__To do__: With pictures left out, return only the lines from the line containing "Mute or unmute the Microfone" through the end of the material below, both included.

__Information__:
═══
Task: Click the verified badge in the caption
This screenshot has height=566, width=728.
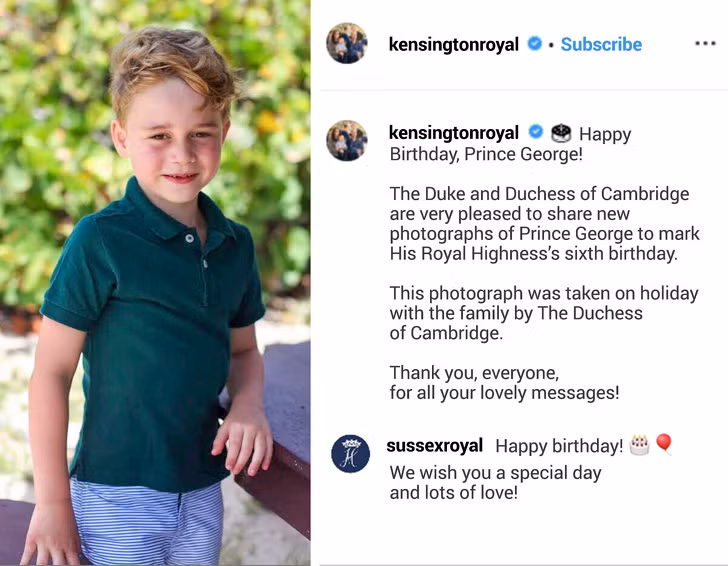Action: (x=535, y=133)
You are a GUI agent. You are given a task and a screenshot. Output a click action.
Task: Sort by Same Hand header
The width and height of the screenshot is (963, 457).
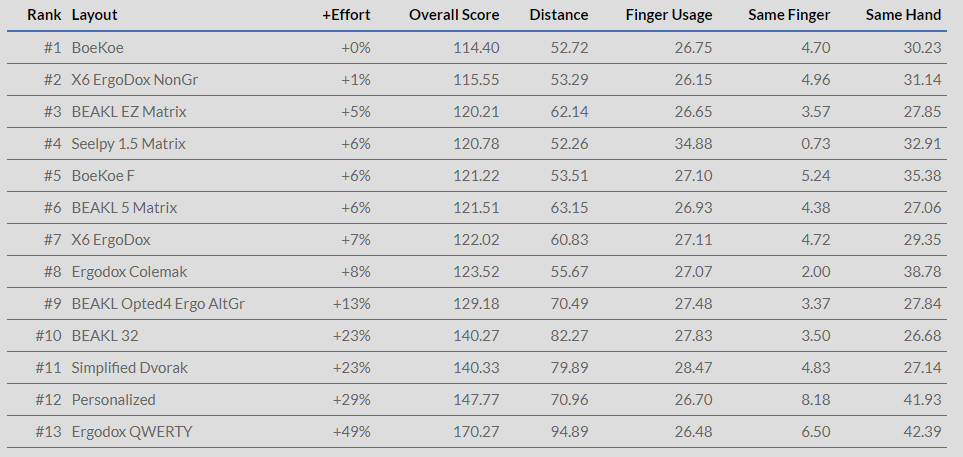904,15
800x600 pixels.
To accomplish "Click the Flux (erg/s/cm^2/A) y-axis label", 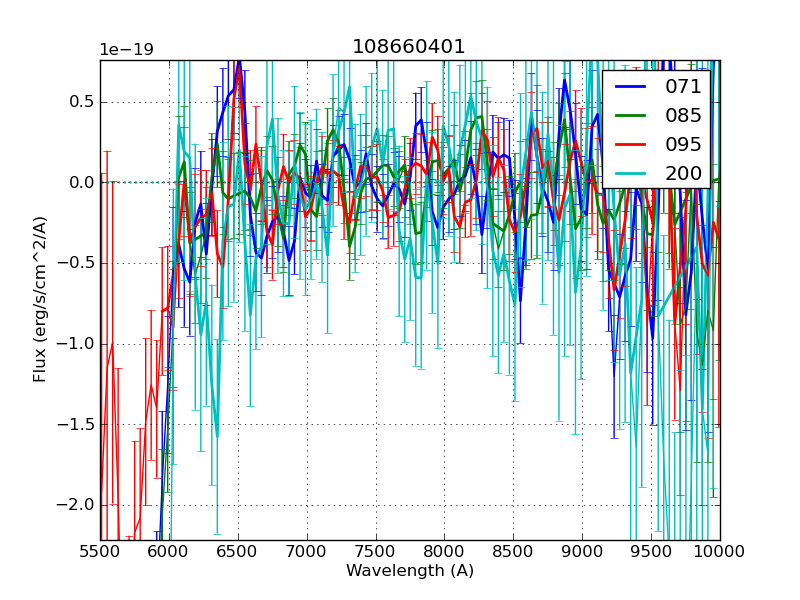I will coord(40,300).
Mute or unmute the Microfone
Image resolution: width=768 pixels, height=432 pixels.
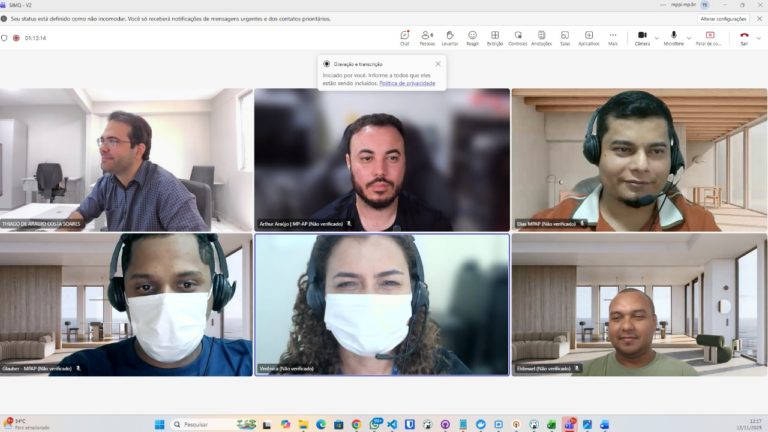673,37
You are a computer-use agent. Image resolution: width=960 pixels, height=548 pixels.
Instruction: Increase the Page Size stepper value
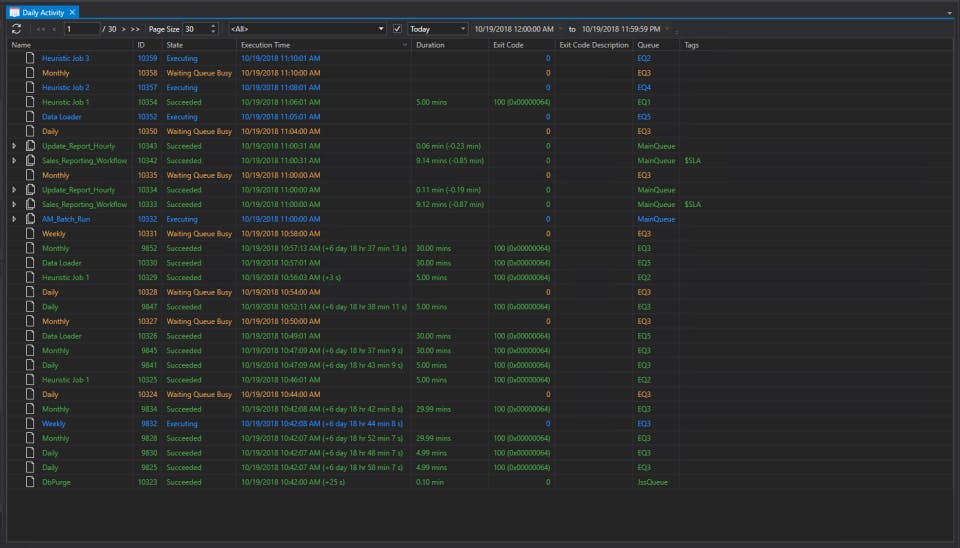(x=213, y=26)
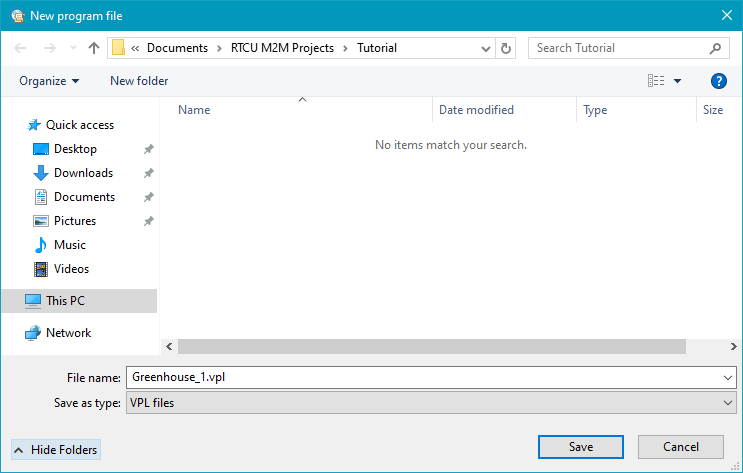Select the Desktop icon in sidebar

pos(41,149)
═══
__Task response__:
Mute or unmute the Microfone
Image resolution: width=768 pixels, height=432 pixels.
673,37
You are a computer-use agent. Image resolution: width=960 pixels, height=548 pixels.
Instruction: Increase the Page Size stepper value
(x=213, y=26)
Select the Desktop icon in sidebar

pos(41,149)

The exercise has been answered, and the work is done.